## MATERIAL SHOWN
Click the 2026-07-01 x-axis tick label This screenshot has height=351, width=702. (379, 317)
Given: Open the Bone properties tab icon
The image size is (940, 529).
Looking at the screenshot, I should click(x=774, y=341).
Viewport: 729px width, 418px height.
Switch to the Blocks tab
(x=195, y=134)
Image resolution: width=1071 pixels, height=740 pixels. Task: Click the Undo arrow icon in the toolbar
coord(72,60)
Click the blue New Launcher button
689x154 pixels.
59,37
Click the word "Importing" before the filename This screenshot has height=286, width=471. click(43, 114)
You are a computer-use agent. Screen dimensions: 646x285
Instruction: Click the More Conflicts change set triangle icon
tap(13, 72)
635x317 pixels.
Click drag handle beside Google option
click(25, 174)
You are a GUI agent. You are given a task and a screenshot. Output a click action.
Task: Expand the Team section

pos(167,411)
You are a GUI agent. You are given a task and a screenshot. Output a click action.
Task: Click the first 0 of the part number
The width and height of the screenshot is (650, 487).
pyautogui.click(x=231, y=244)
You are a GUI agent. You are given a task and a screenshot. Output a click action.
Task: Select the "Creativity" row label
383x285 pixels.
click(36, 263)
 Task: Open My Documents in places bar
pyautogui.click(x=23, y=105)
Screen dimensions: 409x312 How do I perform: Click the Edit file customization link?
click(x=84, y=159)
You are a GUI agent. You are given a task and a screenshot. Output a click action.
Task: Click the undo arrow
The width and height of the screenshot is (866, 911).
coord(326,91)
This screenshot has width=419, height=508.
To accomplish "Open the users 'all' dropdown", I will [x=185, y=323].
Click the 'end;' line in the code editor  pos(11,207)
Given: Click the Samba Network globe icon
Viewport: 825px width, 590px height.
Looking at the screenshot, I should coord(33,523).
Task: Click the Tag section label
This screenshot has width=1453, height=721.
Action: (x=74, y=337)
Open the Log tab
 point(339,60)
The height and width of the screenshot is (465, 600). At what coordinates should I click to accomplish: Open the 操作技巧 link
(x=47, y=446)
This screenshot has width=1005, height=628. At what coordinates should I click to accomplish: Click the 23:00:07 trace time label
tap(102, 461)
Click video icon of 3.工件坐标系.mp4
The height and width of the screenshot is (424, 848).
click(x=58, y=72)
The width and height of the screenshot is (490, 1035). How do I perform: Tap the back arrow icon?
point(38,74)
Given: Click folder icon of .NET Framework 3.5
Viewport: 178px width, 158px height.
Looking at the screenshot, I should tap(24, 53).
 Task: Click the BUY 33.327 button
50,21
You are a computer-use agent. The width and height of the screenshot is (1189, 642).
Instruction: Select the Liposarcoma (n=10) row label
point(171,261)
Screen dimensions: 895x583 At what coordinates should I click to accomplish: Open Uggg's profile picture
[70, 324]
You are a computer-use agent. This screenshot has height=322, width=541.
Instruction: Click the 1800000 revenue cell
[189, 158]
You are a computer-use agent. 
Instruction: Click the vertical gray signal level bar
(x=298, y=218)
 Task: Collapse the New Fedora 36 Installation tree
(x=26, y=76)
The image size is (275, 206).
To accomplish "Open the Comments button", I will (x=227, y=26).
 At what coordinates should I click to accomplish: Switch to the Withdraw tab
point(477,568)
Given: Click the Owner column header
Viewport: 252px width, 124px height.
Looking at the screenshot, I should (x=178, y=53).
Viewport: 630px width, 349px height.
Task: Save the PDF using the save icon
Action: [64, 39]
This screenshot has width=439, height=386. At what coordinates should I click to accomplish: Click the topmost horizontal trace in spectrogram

## DIRECTIONS
Where a line of the data contains "computer", copy that line.

## RESPONSE
You are a computer-use agent. Screen dimensions: 646x285
You are a computer-use agent. The width and height of the screenshot is (1189, 642).
You are a computer-use agent. This screenshot has height=322, width=541.
You are a computer-use agent. 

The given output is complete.